Assigned task:
Show every line of the data that includes the word "Given".

Available data:
----------

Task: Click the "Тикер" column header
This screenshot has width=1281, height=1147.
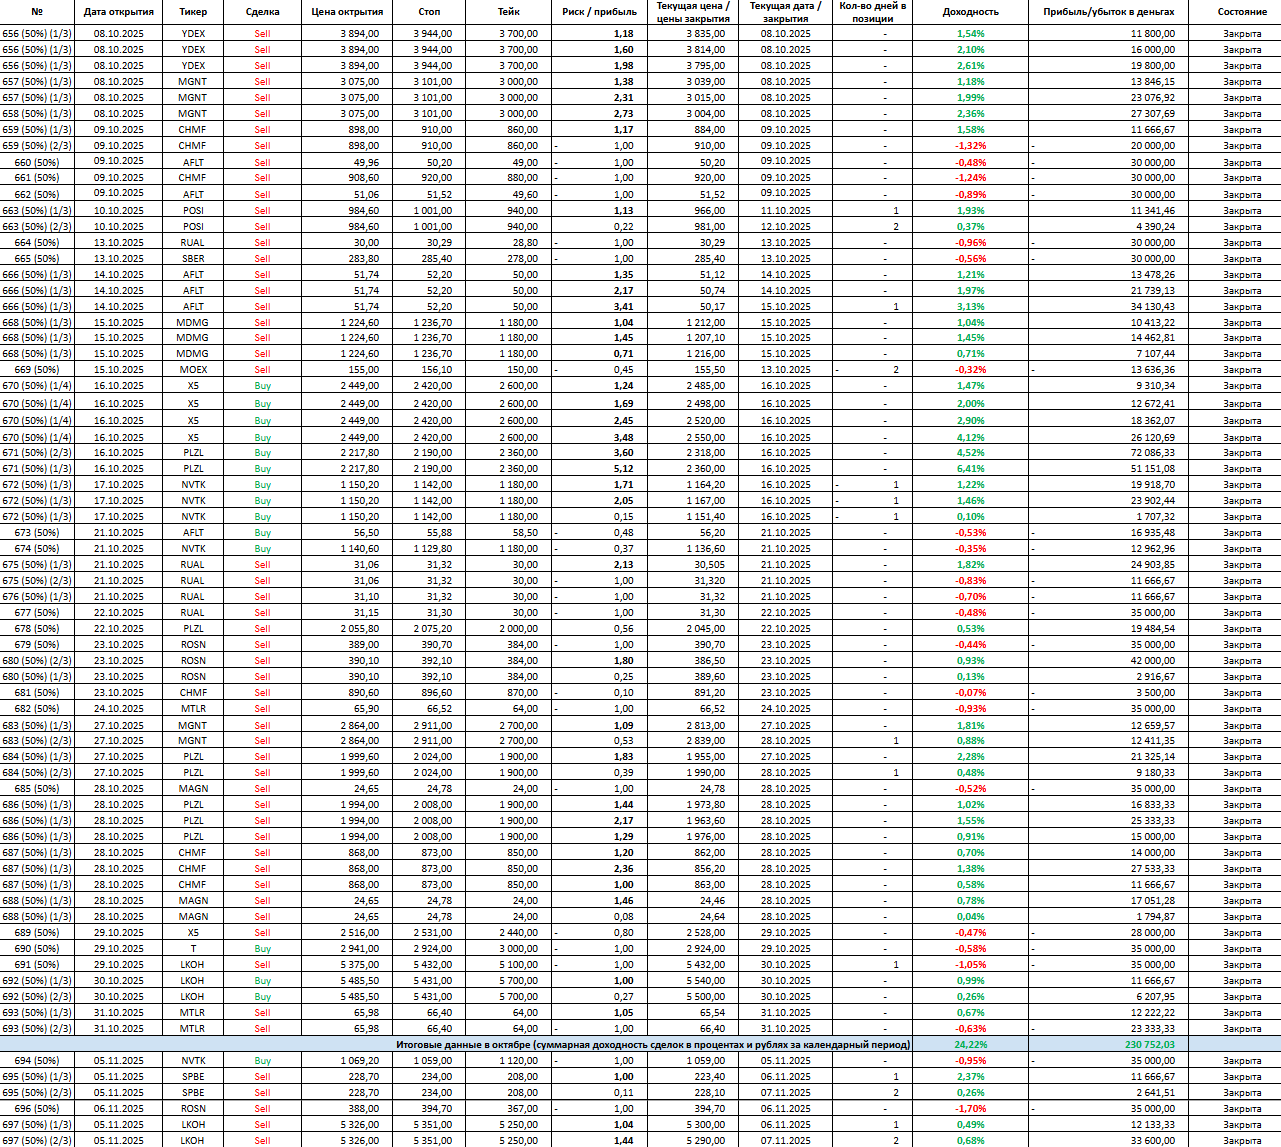Action: 193,12
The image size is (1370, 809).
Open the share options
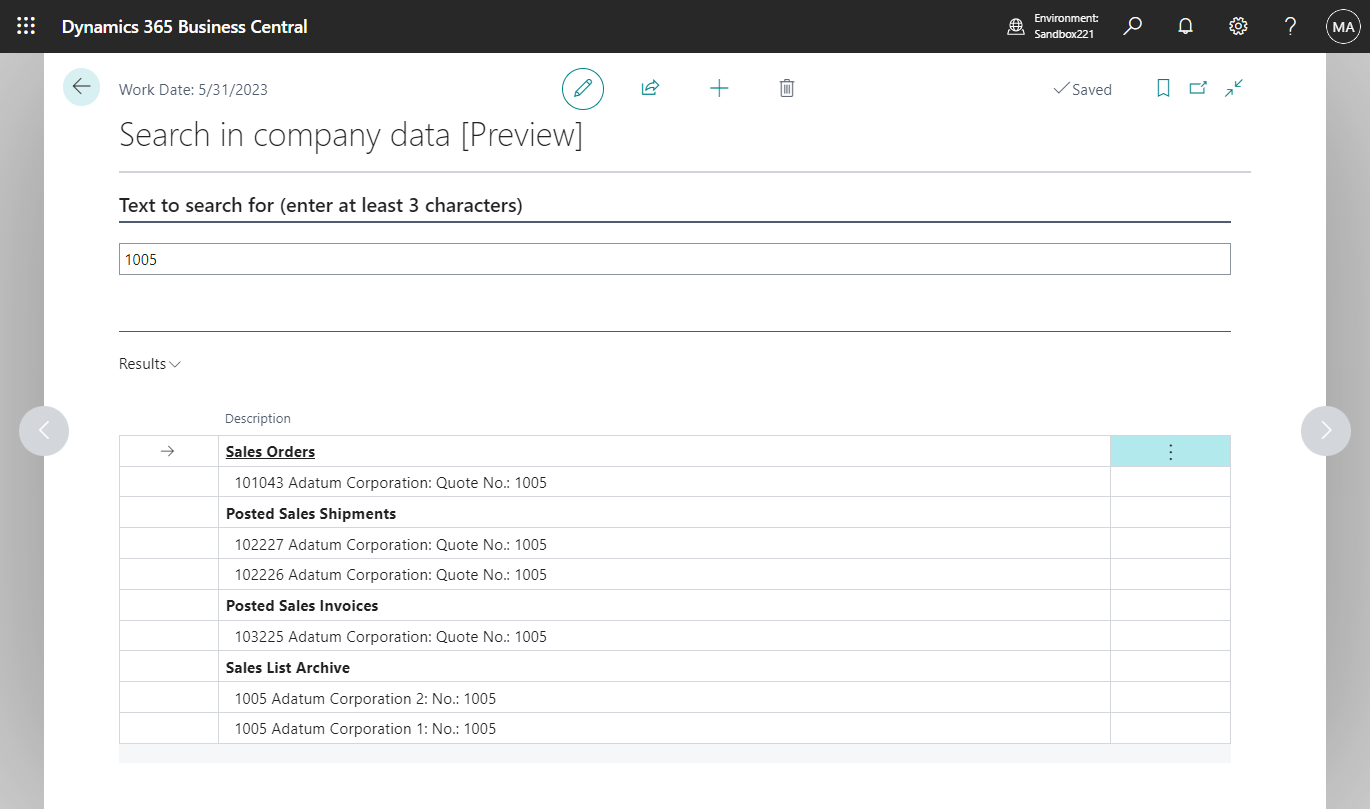[650, 88]
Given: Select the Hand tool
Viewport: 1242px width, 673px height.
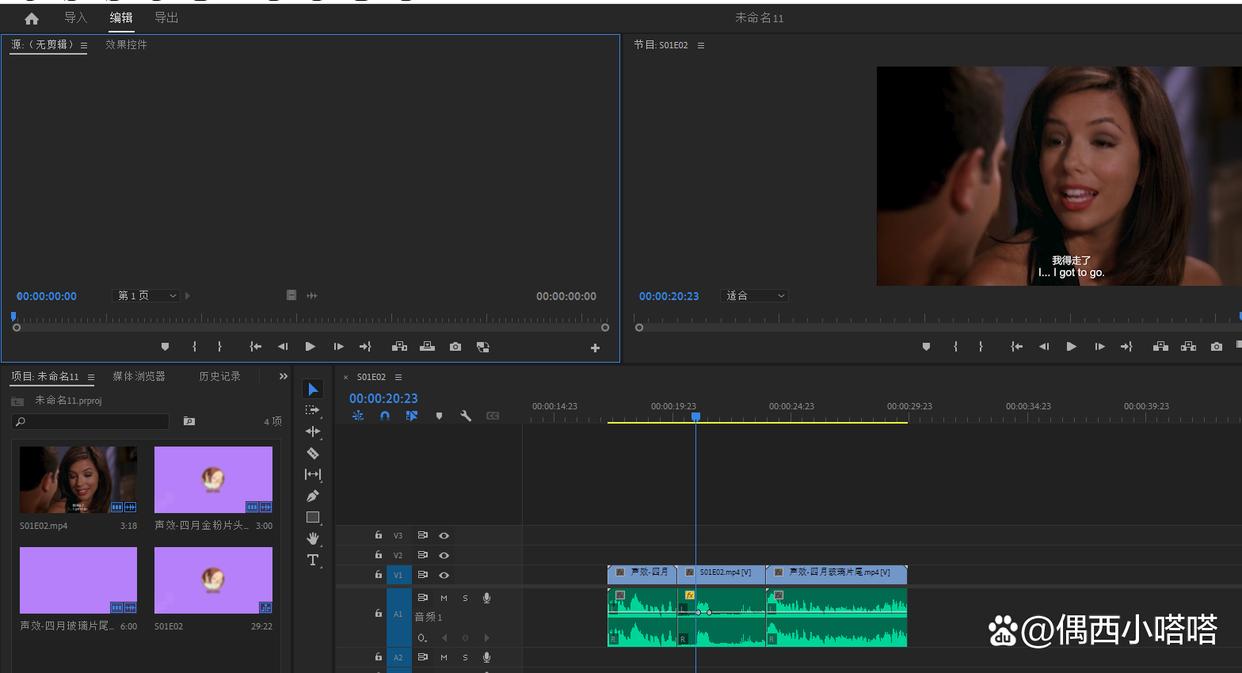Looking at the screenshot, I should click(x=313, y=539).
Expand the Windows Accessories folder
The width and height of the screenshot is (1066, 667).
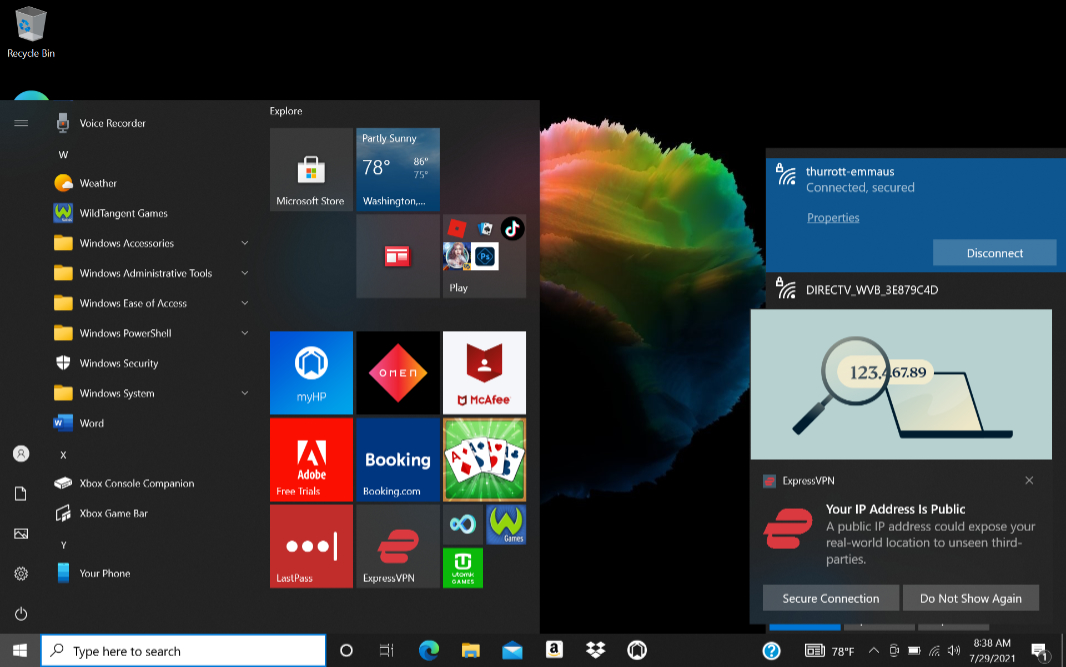(150, 243)
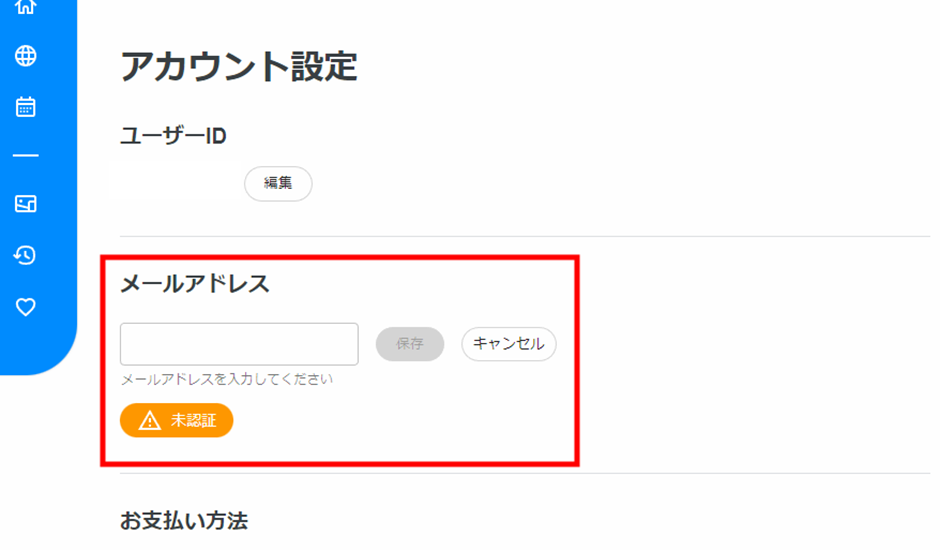This screenshot has width=940, height=550.
Task: Open the globe icon in sidebar
Action: [x=26, y=56]
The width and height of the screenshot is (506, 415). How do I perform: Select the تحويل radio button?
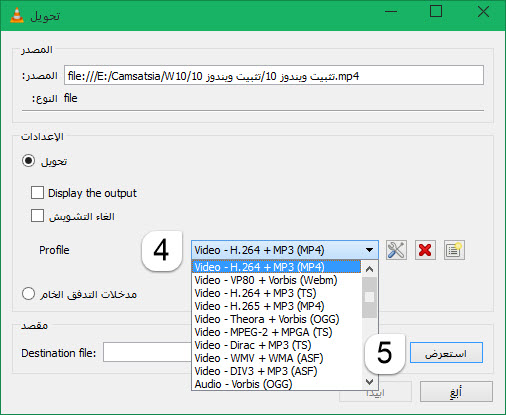(x=28, y=161)
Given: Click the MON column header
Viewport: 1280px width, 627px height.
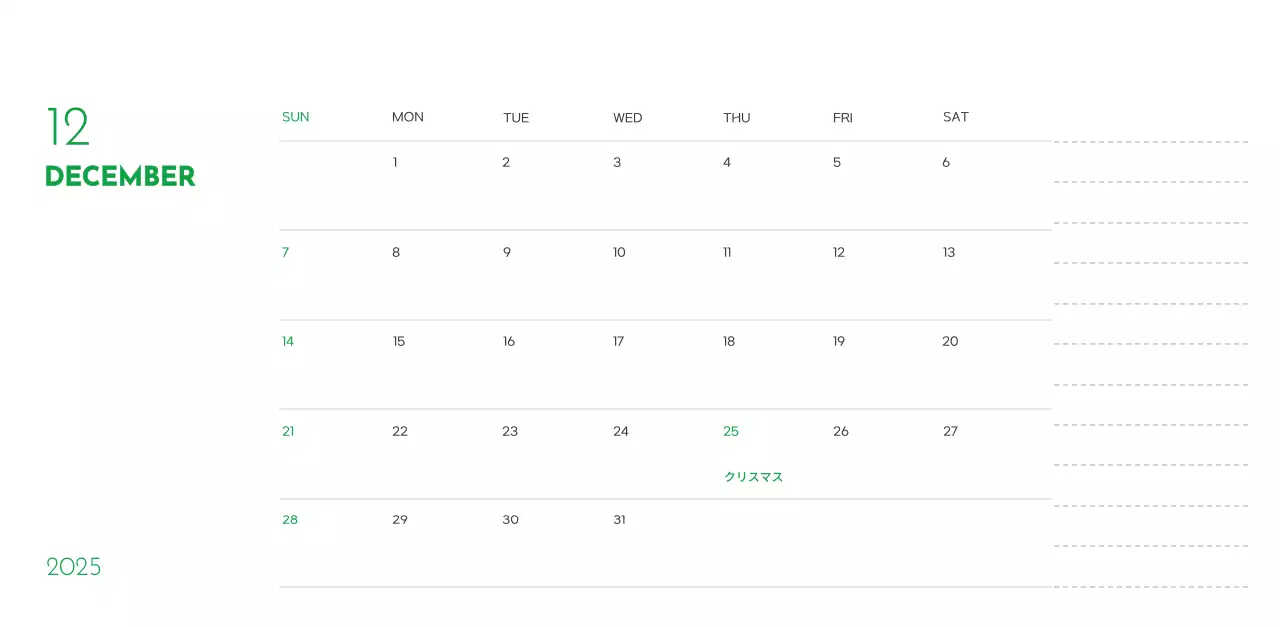Looking at the screenshot, I should coord(407,117).

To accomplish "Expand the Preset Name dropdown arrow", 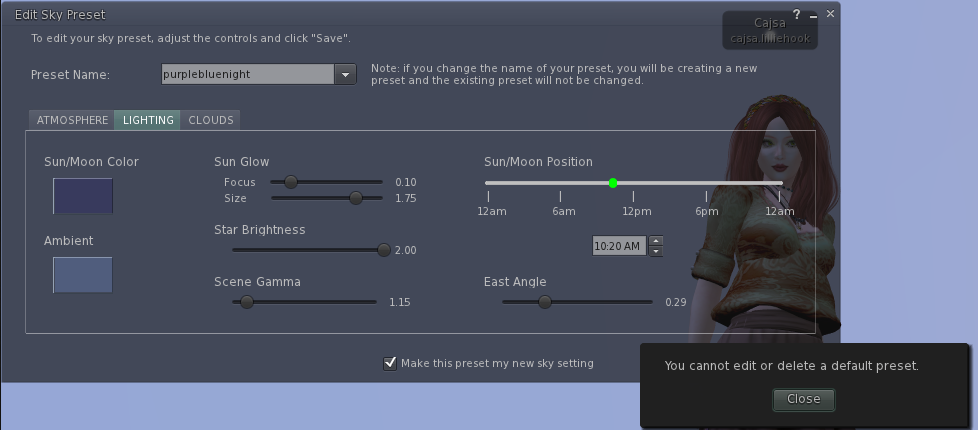I will (345, 74).
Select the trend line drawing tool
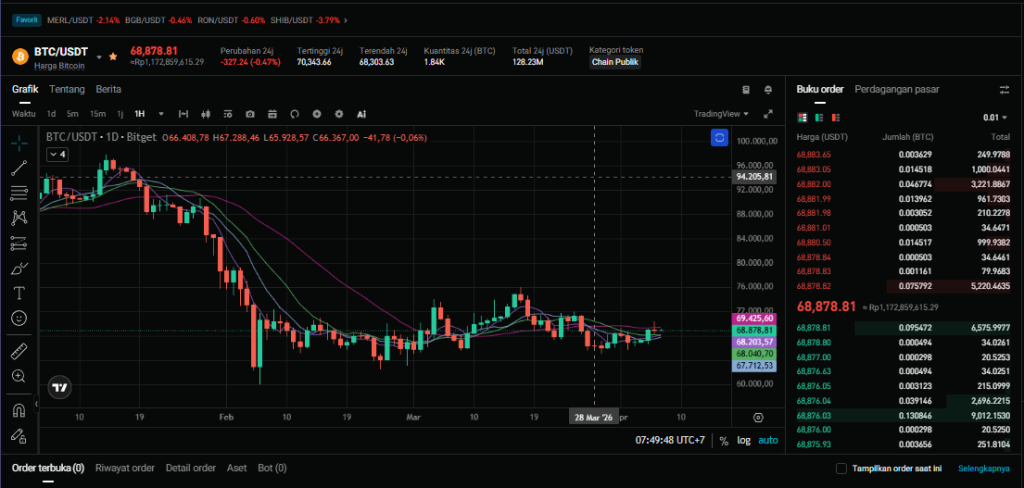The width and height of the screenshot is (1024, 488). 18,168
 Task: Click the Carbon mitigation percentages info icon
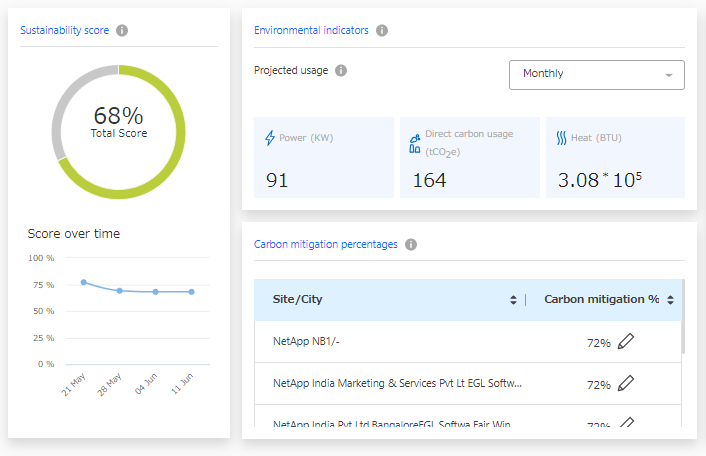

----------

Task answer:
Given: Select the Hand tool
Given: Click the MON column header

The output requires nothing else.